Evidence of a hybrid population of Neanderthals and modern humans may be ancient teeth from La Cotte de St Brelade in Jersey.

The collection of 13 teeth, found in 1910 and 1911, were originally believed to be Neanderthal fossils, belonging to one individual.

The Neanderthal specimens have some features that are more characteristic of modern human teeth

Recently, researchers from the Museum, the UCL Institute of Archaeology, the University of Kent and four other institutions met to re-examine the teeth.

Their new analysis, published in the Journal of Human Evolution, has shown that the teeth actually came from two different individuals.

What’s more, while all the teeth have Neanderthal characteristics and their dimensions are consistent with those of Neanderthals, several of the teeth lack features normally found in these ancient humans.

The specimens were originally excavated more than 100 years ago

In fact, certain aspects of their shape are typical of modern humans, Homo sapiens.

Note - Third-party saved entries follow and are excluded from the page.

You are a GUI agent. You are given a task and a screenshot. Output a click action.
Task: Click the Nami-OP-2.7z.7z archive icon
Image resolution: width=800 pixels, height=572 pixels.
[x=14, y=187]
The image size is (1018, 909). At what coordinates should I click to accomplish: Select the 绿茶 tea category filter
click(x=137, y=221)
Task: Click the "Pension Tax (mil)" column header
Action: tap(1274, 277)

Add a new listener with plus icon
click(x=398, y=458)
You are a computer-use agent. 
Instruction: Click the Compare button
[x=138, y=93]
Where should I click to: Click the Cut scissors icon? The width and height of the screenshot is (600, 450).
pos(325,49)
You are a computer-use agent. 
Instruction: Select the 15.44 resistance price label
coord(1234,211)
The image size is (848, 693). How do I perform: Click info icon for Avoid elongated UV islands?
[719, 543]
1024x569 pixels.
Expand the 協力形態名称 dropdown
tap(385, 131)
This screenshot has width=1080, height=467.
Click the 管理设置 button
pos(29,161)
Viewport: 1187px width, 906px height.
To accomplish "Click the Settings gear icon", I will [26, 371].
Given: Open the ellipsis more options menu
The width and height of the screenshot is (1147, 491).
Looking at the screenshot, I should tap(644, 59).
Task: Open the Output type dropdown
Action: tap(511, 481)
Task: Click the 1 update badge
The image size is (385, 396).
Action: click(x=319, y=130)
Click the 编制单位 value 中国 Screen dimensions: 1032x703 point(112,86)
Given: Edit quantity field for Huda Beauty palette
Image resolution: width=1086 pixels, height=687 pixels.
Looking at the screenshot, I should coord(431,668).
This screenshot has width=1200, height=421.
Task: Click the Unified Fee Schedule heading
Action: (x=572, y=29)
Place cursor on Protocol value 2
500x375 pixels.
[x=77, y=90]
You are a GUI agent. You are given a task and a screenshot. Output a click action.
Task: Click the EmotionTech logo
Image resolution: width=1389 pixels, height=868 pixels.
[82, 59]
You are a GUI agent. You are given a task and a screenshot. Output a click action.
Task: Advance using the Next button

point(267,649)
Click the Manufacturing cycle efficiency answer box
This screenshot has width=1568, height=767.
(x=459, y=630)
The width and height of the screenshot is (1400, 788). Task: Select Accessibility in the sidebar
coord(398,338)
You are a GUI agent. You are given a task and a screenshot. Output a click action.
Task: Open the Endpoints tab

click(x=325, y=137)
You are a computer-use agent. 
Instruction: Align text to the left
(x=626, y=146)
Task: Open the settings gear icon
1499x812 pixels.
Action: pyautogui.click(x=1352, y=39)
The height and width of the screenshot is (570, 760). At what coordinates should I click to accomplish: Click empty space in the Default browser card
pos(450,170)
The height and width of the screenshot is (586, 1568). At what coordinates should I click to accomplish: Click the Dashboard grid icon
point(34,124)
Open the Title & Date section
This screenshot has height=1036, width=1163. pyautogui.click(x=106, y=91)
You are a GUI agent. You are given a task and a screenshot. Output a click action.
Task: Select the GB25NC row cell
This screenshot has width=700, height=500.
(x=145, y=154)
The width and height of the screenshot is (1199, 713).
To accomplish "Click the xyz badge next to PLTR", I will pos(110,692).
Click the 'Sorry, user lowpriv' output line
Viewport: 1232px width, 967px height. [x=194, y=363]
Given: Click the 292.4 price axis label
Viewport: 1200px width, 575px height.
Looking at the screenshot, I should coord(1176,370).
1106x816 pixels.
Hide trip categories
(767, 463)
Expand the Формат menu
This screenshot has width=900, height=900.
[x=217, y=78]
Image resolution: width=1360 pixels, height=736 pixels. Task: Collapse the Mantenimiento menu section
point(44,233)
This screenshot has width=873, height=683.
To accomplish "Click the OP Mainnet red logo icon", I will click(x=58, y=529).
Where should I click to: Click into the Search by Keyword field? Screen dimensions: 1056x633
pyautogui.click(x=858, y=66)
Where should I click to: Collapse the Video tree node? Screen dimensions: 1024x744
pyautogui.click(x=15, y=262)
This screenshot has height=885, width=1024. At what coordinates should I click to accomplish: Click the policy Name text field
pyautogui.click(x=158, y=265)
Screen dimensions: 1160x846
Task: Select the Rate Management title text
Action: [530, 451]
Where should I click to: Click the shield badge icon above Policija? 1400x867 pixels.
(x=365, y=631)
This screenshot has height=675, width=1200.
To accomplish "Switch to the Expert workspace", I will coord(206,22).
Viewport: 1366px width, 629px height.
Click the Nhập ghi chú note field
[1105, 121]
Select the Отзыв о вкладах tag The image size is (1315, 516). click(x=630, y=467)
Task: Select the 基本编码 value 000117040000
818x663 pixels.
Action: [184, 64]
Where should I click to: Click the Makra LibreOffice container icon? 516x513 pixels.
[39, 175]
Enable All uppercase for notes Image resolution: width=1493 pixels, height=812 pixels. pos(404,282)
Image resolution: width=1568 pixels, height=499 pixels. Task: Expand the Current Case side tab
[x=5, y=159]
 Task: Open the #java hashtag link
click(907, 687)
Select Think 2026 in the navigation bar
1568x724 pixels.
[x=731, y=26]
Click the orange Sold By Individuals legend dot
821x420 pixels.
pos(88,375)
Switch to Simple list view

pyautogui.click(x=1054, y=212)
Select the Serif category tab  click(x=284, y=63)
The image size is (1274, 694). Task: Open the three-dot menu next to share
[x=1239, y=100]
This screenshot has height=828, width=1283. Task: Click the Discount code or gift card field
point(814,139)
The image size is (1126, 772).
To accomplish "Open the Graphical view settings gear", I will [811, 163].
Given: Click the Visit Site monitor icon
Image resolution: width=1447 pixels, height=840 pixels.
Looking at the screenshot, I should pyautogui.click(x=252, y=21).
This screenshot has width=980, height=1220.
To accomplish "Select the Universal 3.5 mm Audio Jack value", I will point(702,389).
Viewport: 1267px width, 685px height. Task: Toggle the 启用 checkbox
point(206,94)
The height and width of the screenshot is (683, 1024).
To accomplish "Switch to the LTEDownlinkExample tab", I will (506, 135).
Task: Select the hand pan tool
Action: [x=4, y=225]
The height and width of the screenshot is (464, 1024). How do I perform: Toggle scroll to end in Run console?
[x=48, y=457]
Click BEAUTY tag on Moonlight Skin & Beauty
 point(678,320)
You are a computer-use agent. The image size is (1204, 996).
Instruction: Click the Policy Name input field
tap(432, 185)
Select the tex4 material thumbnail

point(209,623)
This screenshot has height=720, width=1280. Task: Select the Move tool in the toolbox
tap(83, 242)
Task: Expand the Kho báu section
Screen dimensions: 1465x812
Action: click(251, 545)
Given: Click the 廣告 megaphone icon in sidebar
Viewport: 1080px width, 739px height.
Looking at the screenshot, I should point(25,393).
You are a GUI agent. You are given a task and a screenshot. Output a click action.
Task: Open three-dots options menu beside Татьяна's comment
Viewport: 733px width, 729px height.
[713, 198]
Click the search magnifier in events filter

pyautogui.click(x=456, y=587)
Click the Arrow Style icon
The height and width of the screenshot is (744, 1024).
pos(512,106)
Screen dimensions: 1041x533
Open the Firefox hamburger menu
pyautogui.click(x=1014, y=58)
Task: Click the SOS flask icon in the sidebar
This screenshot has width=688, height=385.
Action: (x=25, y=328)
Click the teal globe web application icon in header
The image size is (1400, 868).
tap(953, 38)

We know from dating work at the site that the teeth are less than 48,000 years old, so they could be some of the youngest Neanderthal remains known – the Neanderthals are believed to have disappeared about 40,000 years ago.

It is also known that modern humans overlapped with Neanderthals in some parts of Europe after 45,000 years ago.

So the unusual features of these cross-bred individuals suggest that the Jersey population could have had a dual ancestry.

Chris Stringer, a human evolution expert at the Museum, says, ‘These teeth are less than 48,000 years old, which puts them into the time frame when Neanderthals and Homo sapiens overlapped. It does add to the possibility that there was a population with a mixed ancestry.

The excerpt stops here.